Ukrayna’daki İç Karışıklıkların Başlaması
Yanukoviç başkanlık yaptığı 3 yıl boyunca hem Avrupa Birliği, hem de Rusya Federasyonu ile güçlü politik, ekonomik ilişkiler kurmuştu. Bunun sonucunda Ukrayna dış politikasındaki büyük savrulmalar yaşanmıştı. 2013 yılının Kasım ayında AB ve Rusya, Yanukoviç’ten tarafını belli etmesini istemişti. Ukrayna sanayi sermayesi, AB’nin yanında yer almıştı. Çünkü Ukrayna’da üretilen demir-çelik, tahıl, ayçiçeği ve bunun gibi pek çok ürün, AB ülkelerine ihraç ediliyordu. Kamu şirketlerinin ürettiği tüm önemli ürünler ise Rusya’ya ihraç ediliyordu. Askeri sanayi ve uçak sanayisi, neredeyse tamamen Rusya’ya bağımlıydı.
21 Kasım 2013’te, AB yanlısı merkez sağ ve aşırı sağ partiler (eski başbakan Yuliya Timoşenko’nun partisi Batkivşina (Atayurt), Udar (yumruk), Özgürlük, Praviy Sektör (Sağ Sektör), Trizub (Üç Diş) gibi partiler) ‘Milli Direniş Karargahı’ adı altında Yanukoviç hükümetine karşı başkent Kiev’in merkezinde süresiz eyleme başlamışlardı (1). Sağcıların attıkları ilk sloganlar; AB yanlısı, “rüşvete ve adam kayırmacılığa” karşı sloganlardı. Kiev’de gösteriler devam ederken, Batı Ukrayna’da bu eylemler AB ve ABD’den destek bulmuştu. ABD’den John Mackkein, AB ülkelerinin büyükelçileri, parlamenterleri bizatihi meydana gelerek, gösterilere destek vermişlerdi. Yanukoviç’in istifa etmesini talep etmişlerdi (2).

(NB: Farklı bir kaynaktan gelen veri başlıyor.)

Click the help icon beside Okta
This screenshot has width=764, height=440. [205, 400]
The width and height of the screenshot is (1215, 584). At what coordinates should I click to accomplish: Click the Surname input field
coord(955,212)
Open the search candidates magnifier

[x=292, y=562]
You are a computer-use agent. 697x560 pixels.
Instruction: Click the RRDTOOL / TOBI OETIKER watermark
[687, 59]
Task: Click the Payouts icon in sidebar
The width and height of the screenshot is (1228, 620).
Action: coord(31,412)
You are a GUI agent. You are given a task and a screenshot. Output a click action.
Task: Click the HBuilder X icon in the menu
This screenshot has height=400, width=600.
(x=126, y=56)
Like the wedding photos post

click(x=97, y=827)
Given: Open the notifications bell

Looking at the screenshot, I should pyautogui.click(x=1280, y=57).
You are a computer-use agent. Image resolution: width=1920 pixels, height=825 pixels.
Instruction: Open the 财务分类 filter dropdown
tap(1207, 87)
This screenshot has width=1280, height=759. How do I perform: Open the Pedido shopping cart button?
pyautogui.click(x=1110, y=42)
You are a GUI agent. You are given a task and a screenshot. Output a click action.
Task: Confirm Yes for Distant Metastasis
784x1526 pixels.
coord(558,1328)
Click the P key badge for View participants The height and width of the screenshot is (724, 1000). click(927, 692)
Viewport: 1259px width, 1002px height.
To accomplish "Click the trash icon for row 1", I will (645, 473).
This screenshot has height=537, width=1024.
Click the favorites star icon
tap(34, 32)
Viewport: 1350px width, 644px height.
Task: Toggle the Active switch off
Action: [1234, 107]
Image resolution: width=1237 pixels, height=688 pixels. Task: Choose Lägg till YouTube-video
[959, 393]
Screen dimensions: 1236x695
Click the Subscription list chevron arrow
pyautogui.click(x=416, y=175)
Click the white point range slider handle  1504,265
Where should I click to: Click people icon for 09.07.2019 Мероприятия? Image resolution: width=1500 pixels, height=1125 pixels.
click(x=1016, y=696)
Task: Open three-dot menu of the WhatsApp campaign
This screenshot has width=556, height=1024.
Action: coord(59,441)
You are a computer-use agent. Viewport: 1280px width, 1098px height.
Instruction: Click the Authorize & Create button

Gösteriler uzadıkça sloganlar da değişmeye başladı. 2. Dünya Savaşı’nda “Ukraynalı Naziler”in kullandığı sloganlarla birlikte yoğun bir biçimde “Ruslara ölüm, komünistlere ölüm” sloganları da duyulmuştu (3). 2 Ay süren çatışmalarda, çoğunluğu gösterici olan 100 kişinin üzerinde insan öldü. Yanukoviç 22 Şubat’ta, yani gösterilerin başlamasından 2 ay sonra, ülke içinde yaptığı uzun bir yolculuktan sonra Kırım üzerinden Rusya’ya sığınmıştı. Yanukoviç’in devrilmesi sürecini daha sonra yazmayı planlıyorum (4).
23 Şubat 2014’te Ukrayna parlamentosu Viktor Yanukoviç’i azletti. Oysa ki, kendisini azleden parlementodaki Praviy Sektor Partisi’ne (Sağ Sektör) -ki bu hareket kendini “Ukrayna Nazi Örgütü” olan Upa’nın devamı sayar- yıllarca maddi yardım yaptığı bilinmekteydi. Svoboda gibi ultra milliyetçi partilerin silahlı militanlarının baskısı altında 23 Şubat’ta Aleksandr Turçinov geçici Cumhurbaşkanlığa, Arseniy Yatsenyuk ise geçici Başbakanlık görevine getirilmişti (5). Ukrayna’daki bu durumu silahlı sokak darbesi olarak nitelendiren sol partiler ve örgütler, yeni yönetimi Cunta’ olarak adlandırdılar. Merkez sağ, aşırı sağ partilerin, ABD ve AB’nin de tam olarak destek verdiği Poroşenko, Devlet Başkanlığı seçimlerini %54.7 ile kazanmıştı. Ukrayna Solu, Poroşenko yönetimine de Cunta adını vermişti (6).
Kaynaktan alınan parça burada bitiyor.